*** Page text ***
Re: comments on draft-ietf-ipsec-pki-req-01.txt - alternate names

[Rodney Thayer <rodney@tillerman.nu>]

[this draft we keep talking about is going through the ietf draft papermill as we speak... a preliminary version is at <http://wg.unitran.com/ietf-ipsec>]

At 02:54 PM 9/10/98 +0300, you wrote:
>Rodney Thayer writes:
>> >> the IKE negotiation in progress.  For dNSName the name must be
>> >> retrived from the DNS to validate it is valid for the IP address
>> >> which was the source of the certificate, if known, and for the
>> >> IKE negotiation in progress.  For rFC822Name, the email address
>
>I think that there MUST not be any binding with the identity and the
>ip address of the source packet. The packets can come in from any
>source ip address, the identity payload contains the real identity
>information that should be used to first find the certificate (there
>is NO need to do any dns queries etc to map FQDN to ip address, if the
>identity payload is fqdn then the certificate MUST contain the same
>dns name in the dNSName).

So a random packet from an illegitimate address identified with a certificate from example.com (a defined-to-be-invalid domain) is fine?

>
>The process should go like this:
>
>1) First find a valid certificate matching the identity payload. This
>means that if the identity payload contains ip address the certificate
>must contain same ip address (it may contain other ip address also).
*** End of Page text ***
§ **Exercise 1**
Repeat the IPsec certificate message above word for word, from "At 02:54 PM" to "in the dNSName).".
§ **Exercise 2**
According to the IPsec certificate message above, what must the certificate contain when the identity payload is an FQDN?
*** Records shown ***
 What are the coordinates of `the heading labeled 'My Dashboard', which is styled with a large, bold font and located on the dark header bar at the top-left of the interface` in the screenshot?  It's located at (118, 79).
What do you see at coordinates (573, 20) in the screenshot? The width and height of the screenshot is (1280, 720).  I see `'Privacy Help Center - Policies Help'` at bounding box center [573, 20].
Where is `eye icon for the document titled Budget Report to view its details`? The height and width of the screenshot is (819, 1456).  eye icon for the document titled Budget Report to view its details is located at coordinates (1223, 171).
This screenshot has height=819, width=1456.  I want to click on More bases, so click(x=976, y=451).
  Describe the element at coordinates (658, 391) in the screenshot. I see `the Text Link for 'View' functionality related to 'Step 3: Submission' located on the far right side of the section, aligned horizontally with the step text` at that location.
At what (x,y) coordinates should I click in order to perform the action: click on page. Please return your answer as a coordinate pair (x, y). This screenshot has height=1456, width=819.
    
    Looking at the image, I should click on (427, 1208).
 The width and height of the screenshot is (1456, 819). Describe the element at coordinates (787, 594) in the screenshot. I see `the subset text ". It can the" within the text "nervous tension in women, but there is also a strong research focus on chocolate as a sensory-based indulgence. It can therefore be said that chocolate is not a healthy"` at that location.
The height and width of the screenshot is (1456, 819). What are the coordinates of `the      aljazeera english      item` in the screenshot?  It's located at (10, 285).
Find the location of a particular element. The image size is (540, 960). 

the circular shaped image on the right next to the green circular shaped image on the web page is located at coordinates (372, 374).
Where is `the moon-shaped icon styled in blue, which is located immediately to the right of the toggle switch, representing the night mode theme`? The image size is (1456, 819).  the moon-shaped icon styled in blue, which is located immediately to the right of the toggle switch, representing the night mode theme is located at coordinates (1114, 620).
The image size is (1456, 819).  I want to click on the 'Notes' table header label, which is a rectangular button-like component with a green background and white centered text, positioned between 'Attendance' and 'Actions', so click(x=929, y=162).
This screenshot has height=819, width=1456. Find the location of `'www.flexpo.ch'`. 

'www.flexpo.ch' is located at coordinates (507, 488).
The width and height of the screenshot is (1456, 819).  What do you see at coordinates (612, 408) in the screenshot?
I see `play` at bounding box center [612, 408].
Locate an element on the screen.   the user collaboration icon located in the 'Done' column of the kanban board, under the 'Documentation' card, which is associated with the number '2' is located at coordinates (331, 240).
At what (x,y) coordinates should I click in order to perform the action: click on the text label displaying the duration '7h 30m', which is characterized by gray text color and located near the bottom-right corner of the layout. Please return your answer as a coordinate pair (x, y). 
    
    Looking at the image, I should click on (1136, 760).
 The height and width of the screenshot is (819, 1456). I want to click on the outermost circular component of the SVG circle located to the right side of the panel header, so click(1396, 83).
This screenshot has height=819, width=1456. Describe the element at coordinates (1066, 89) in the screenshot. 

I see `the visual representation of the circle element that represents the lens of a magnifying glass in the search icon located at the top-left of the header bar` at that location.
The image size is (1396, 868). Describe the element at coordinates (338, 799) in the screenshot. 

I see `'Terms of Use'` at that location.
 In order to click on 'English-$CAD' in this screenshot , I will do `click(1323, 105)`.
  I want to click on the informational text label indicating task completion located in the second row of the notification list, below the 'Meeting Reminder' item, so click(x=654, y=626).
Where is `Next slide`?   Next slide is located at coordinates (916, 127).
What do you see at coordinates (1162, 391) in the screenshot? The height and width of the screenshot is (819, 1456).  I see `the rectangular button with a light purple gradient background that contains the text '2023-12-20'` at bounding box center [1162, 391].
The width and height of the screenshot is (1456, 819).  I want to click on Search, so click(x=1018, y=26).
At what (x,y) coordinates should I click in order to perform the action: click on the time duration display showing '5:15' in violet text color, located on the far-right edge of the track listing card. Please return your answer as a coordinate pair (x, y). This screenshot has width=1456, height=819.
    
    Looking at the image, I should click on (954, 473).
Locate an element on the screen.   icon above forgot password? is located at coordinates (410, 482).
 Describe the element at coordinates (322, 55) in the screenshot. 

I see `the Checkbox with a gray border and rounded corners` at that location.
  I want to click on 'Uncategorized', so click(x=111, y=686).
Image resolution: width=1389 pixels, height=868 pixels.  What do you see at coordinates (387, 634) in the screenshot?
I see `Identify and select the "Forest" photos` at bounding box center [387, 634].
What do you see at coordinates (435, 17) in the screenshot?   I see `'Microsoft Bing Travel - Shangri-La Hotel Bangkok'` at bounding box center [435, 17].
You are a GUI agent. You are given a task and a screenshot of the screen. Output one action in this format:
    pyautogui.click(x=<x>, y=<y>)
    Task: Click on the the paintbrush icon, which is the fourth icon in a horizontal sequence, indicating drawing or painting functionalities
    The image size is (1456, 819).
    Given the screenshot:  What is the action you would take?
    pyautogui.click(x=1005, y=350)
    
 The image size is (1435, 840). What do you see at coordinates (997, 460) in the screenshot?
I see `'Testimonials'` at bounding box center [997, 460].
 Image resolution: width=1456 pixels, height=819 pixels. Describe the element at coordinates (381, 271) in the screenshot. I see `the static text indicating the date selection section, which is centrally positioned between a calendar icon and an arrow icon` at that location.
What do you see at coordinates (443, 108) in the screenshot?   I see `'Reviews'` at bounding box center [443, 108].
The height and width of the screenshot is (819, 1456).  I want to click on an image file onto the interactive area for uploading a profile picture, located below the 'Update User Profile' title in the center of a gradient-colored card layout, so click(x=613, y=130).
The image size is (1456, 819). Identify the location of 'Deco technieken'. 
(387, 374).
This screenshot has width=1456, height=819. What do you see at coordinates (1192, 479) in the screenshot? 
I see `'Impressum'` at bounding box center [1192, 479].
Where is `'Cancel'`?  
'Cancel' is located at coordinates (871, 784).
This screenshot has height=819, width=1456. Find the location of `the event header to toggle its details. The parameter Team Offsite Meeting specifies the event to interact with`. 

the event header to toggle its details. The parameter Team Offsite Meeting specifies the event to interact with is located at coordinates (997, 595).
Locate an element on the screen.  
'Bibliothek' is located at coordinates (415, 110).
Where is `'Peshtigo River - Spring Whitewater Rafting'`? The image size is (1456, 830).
*** End of Records shown ***
§ **Task response 1**
At 02:54 PM 9/10/98 +0300, you wrote:
>Rodney Thayer writes:
>> >> the IKE negotiation in progress.  For dNSName the name must be
>> >> retrived from the DNS to validate it is valid for the IP address
>> >> which was the source of the certificate, if known, and for the
>> >> IKE negotiation in progress.  For rFC822Name, the email address
>
>I think that there MUST not be any binding with the identity and the
>ip address of the source packet. The packets can come in from any
>source ip address, the identity payload contains the real identity
>information that should be used to first find the certificate (there
>is NO need to do any dns queries etc to map FQDN to ip address, if the
>identity payload is fqdn then the certificate MUST contain the same
>dns name in the dNSName).

§ **Task response 2**
The certificate must contain the same DNS name in the dNSName.